--- Source text ---

Xinyu Wang's Blog: How to run K-means clustering on iris dataset using pyspark on a Hadoop cluster through PyCharm and through Ubuntu terminal

Friday, February 26, 2016

How to run K-means clustering on iris dataset using pyspark on a Hadoop cluster through PyCharm and through Ubuntu terminal

I admit that the title is a bit long, but it well summarizes the content of this blog.

I have a cluster of five nodes, 1 master + 4 workers, OS of Ubuntu 14.04. Hadoop 2.6 and Spark-1.4.0 are installed on all nodes and properly configured. Python 2.7 and important packages are also installed on all nodes (instruction of installing necessary packages on Ubuntu, see here).

I access to the master node from my laptop via the Python IDE, PyCharm. In my previous blog, I described how to enable PyCharm to execute a .py program remotely on the master, see here). In this blog, let's run K-means clustering on iris dataset using pyspark on hdfs. We will go through:

(1) prepare dataset
(2) load dataset onto hdfs
(3) configure Kmeans.y, run and monitor on Spark Web UI

Here we go!

(1) Iris dataset is composed of 150 examples from 3 classes, described by 4 attributes. More details on this dataset can be found on UCI dataset repository. For my case, I need to trim the label column, and to keep only the data of four attributes. Ideally, the figure below is what I need as input:

To do this, I made a small .py program, which does what I needed.

 import numpy as np  
 from sklearn import datasets  
 iris = datasets.load_iris()  
 data = iris.data   
 dt = data.tolist()  
 import os.path  
 save_path = '/home/hduser/Documents/test_Spark'  
 completeName = os.path.join(save_path, "iris.txt")       
 file = open(completeName, "w")  
 for i in range(150):  
      file1.write(str(dt[i][0])+' '+str(dt[i][1])+' '+str(dt[i][2])+' '+str(dt[i][3])+'\n')  
 file.close()

I used the python package "sklearn" to load the dataset. You can download the dataset from UCI repository and process it in many different ways.

I saved the dataset on master node, in the folder "test_Spark", which is synchronized with the "test_Spark" folder on my laptop.

(2) Next, let's copy the dataset "iris.txt" to hdfs. To do so, you have to turn on hdfs and make sure Hadoop works properly on the cluster. Hadoop file system shell can help us to make this work, simply type:

 $ hadoop fs -copyFromLocal ~/Documents/test_Spark/iris.txt /user/xwang

/user/xywang is an existing folder on my hdfs. Change it to yours accordingly. To create a folder on hdfs, use

 $ hadoop fs -mkdir folder_name

to view a folder content on hdfs, use

 $ hadoop fs -ls folder_name/*

to view a file on hdfs, use

 $ hadoop fs -cat path/file_name

everything is just like using terminal commands on Ubuntu, just you need to add "hadoop fs" before.

---

Complete the following.
[1] Answer these questions from the blog post on K-means clustering with pyspark:
(a) How many worker nodes are in the cluster?
(b) Which Python package loads the iris dataset?
(c) Which command creates a folder on hdfs?
[2] Continue the blog post on running K-means clustering with pyspark on a Hadoop cluster, starting after its final sentence.

--- Information provided ---

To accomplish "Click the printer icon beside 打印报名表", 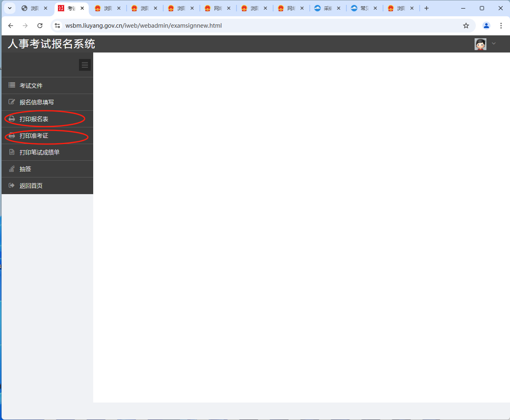I will click(12, 119).
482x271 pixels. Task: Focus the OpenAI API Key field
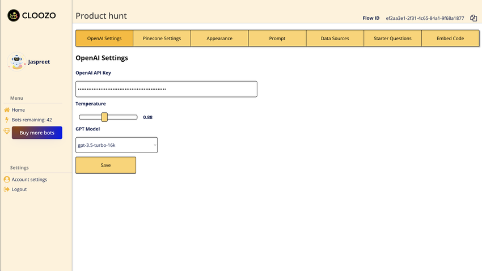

---

Expected answers.
[1]
(a) Four.
(b) sklearn.
(c) $ hadoop fs -mkdir folder_name

[2]
By now, we should see "iris.txt" appears in the folder of "xywang" on my hdfs.

(3) If you have the same distribution of Spark as me, you can find a kmeans.py located in the example folder of Spark. Full path on my master node is:

 spark-1.4.0-bin-hadoop2.6/examples/src/main/python/mllib

The content of kmeans.py file is:

 from __future__ import print_function  
 import sys  
 import numpy as np  
 from pyspark import SparkContext  
 from pyspark.mllib.clustering import KMeans  
 def parseVector(line):  
   return np.array([float(x) for x in line.split(' ')])  
 if __name__ == "__main__":  
   if len(sys.argv) != 3:  
     print("Usage: kmeans <file> <k>", file=sys.stderr)  
     exit(-1)  
   sc = SparkContext(appName="KMeans")  
   lines = sc.textFile(sys.argv[1])  
   data = lines.map(parseVector)  
   k = int(sys.argv[2])  
   model = KMeans.train(data, k)  
   print("Final centers: " + str(model.clusterCenters))  
   print("Total Cost: " + str(model.computeCost(data)))  
   sc.stop()

Two ways to execute this file: 1. through Ubuntu terminal or 2. through PyCharm

For 1. As I access to master via ssh, I first need to enable the communication between my laptop and the master node. Here it is more convenient if you can make it password-less. After connecting to the master node, on terminal, type:

 python ~/spark-1.4.0-bin-hadoop2.6/examples/src/main/python/mllib/kmeans.py "hdfs://master:9000/user/xywang/iris.txt" "3"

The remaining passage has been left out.